Temo, pois, pela degradação da vida democrática em Cabo Verde, não porque o Paicv terá ganho as últimas eleições legislativas ou pela partidarização hegemónica das proximas eleições presidenciais, mais tão-somente pelo enfraquecimento do MpD, se não formos capazes de imprimirmos mudanças fundacionais internas a todo o sistema que o envolve, invertendo as variáveis que os caracterizam e apostando na unidade programática dos seus diferentes braços institucionais, desde logo, a nivel do grupo parlamentar, ao nível dos deputados, dos dirigentes nacionais, dos autarcas, da JpD e da organização das mulheres democráticas: isso só será possível, com uma nova liderança imprimido ao partido, que antes de ser intuitiva e/ou especulativa, é autentica, assertiva e global. As unidades institucionais do MpD, a que eu me refiro, têm de estar alinhadas com um novo estilo de liderança, através de uma nova orientação sistémica e sistematizada que aponta para a normalização das relações de confianças entre os militantes do MpD e do MpD com a sociedade.

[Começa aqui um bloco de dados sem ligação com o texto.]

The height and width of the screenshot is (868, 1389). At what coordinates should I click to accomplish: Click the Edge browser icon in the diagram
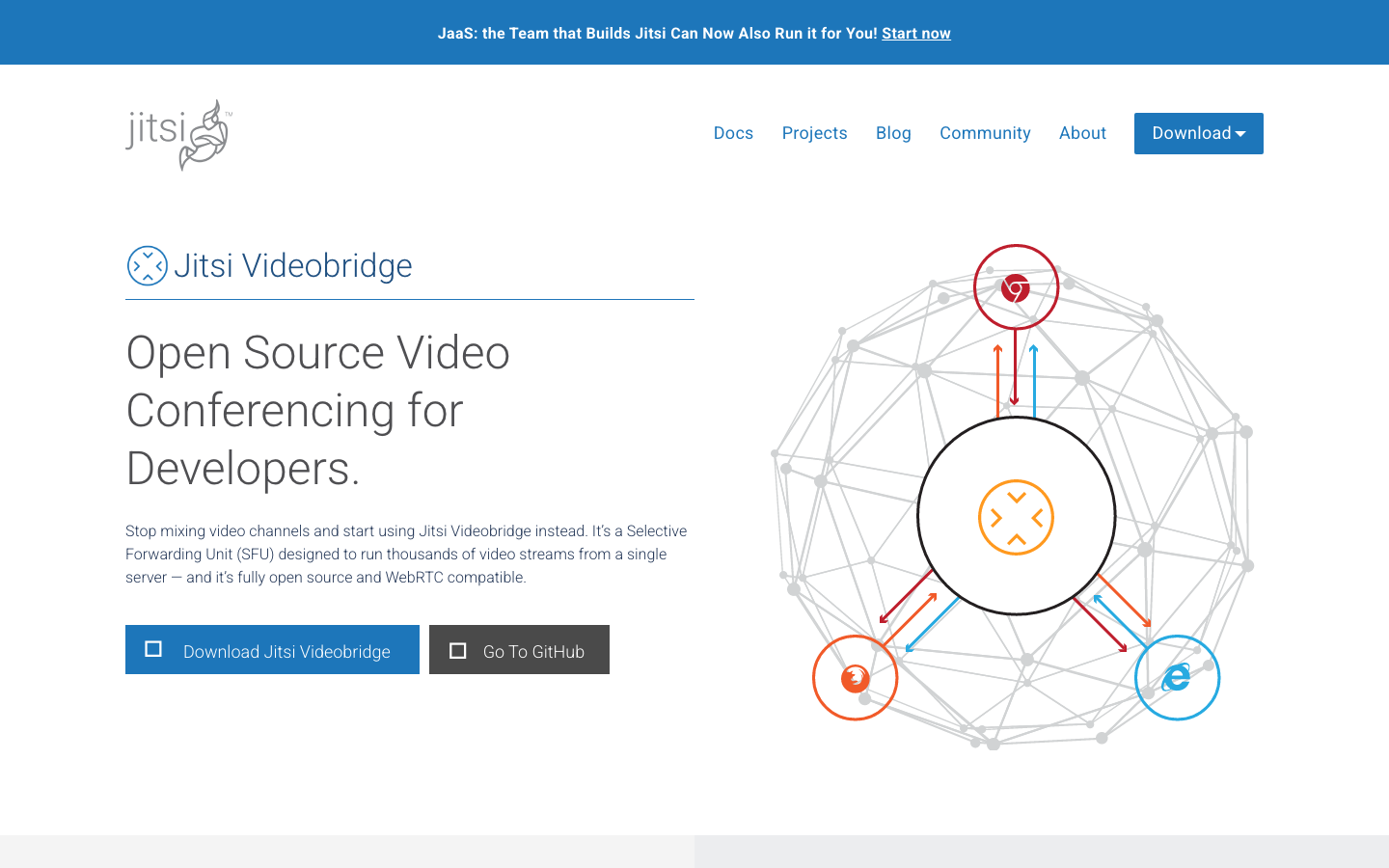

O futuro tende a ser cada vez mais complexo e, independentemente das duas eleições, presidências do próximo verão e autárquicas do próximo ano, a verdade é o seguinte: com o anúncio antecipado da retirada de José Maria Neves, há uma nova cartada estratégica jogada pelo Paicv, que agrava o quadro de complexidades na competição política entre MpD e Paicv em 2016, onde teremos um concentrado de três eleições, todos no mesmo ano.

A diferença entre o MpD e o Paicv reside nos seus respectivos projectos e na forma concomitante como constroem as suas respectivas narrativas, e os comunicam aos cabo-vedianos. Da mesma forma que as pessoas já sabem com que contam com o Paicv, deveriam também saber com que contam com o MpD. Da mesma forma que o Paicv, se define como um partido, o MpD tem de se transformar em um partido político estável e que olha para a sociedade cabo-verdiana e actua, como tal e não como um movimento, apreendendo a promover e a proteger os seus interesses.